The Way You Make A Me Feel

Blue Cheese

Seems to me that it’s not what you say, or even the way that you say it that gets results, it’s the way that you make people feel after you’ve said it.

Many people think the key to success in interpersonal communication is to say informative things in an interesting or entertaining way. But it seems that there’s more to it than that.

You can tell your audience (or family, or friends) the most fascinating things in the world, but that don’t mean a damn to them if you don’t make them feel good in the process.

Tell them the moon is made of blue cheese, and prove it with endless formulae, unimpeachable experimental data but chances are they might only remember you until the next big thing comes along.
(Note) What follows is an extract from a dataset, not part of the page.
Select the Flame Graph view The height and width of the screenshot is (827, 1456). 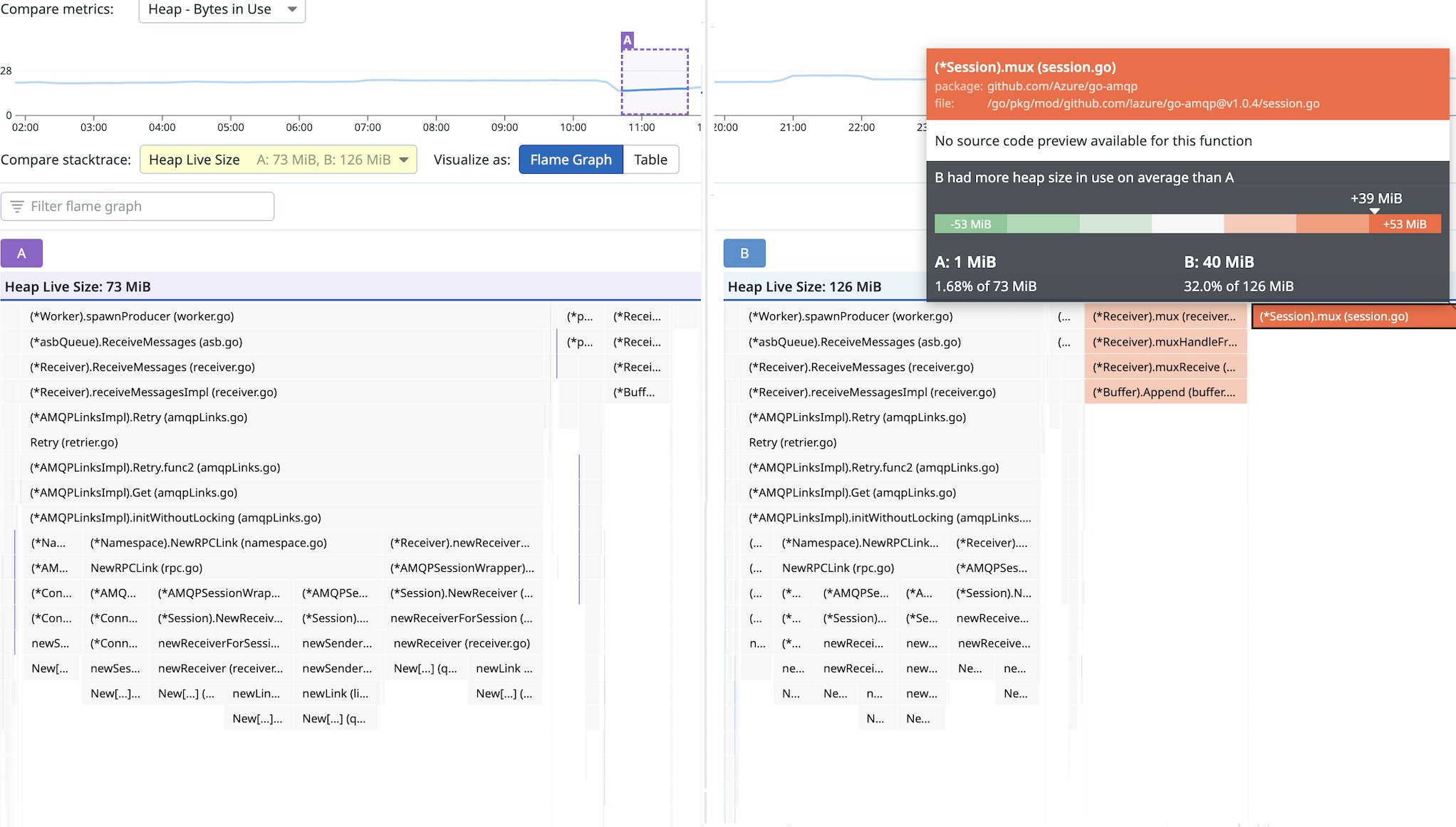tap(571, 160)
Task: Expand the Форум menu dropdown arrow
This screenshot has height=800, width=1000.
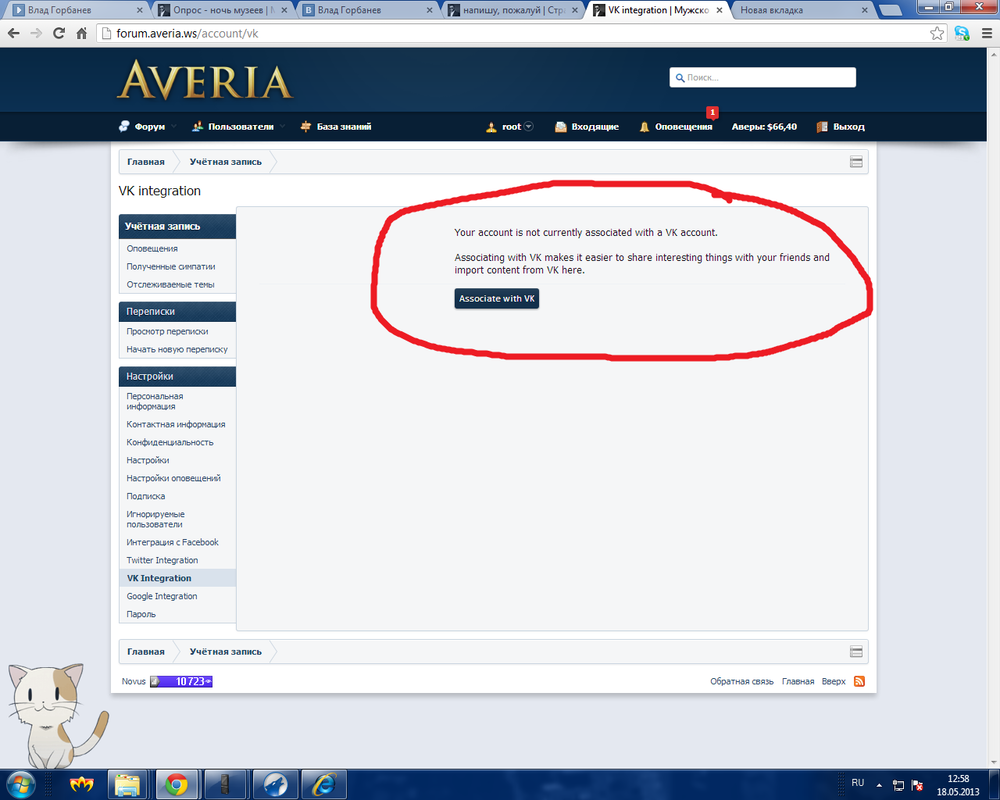Action: click(173, 127)
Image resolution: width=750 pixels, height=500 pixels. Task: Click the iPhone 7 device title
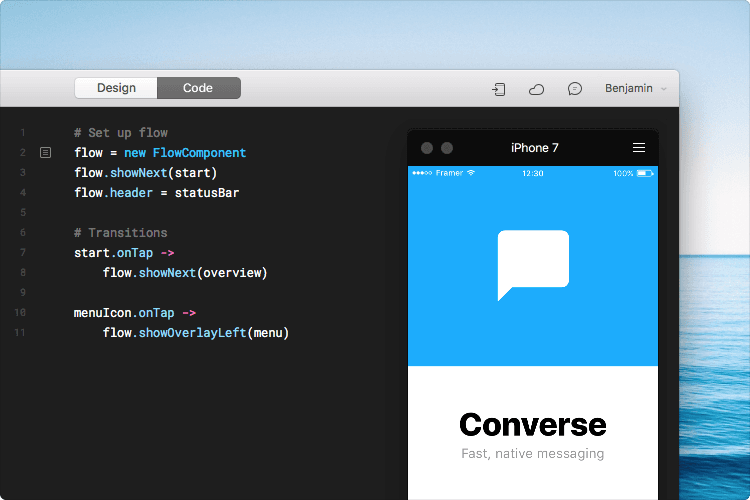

However – make them feel like dancing all night from the free samples of blue cheese flavoured emotions, or have them singing your praises at the top of their lungs by virtue of your full-moon silvered feelings and you will light up their hearts and be remembered until … well, maybe until mid next week!

What more could you want than that? 🙂

Oh. You want to know how to do that? Ah, okay. Then just let me read some more of this here book (It’s Not What You Say, It’s the Way You Say It! – Michael Parker) and as soon as I’ve got to that part, I’ll let you know more.

In the middle of writing this, I went on a call with my team. Part of that involved all team members introducing themselves to the rest of us. By the time I had finished talking about myself, several of the team members were laughing. I regarded this as a success because they ended up feeling happy. Maybe they’ll remember me fondly for that. Let’s see.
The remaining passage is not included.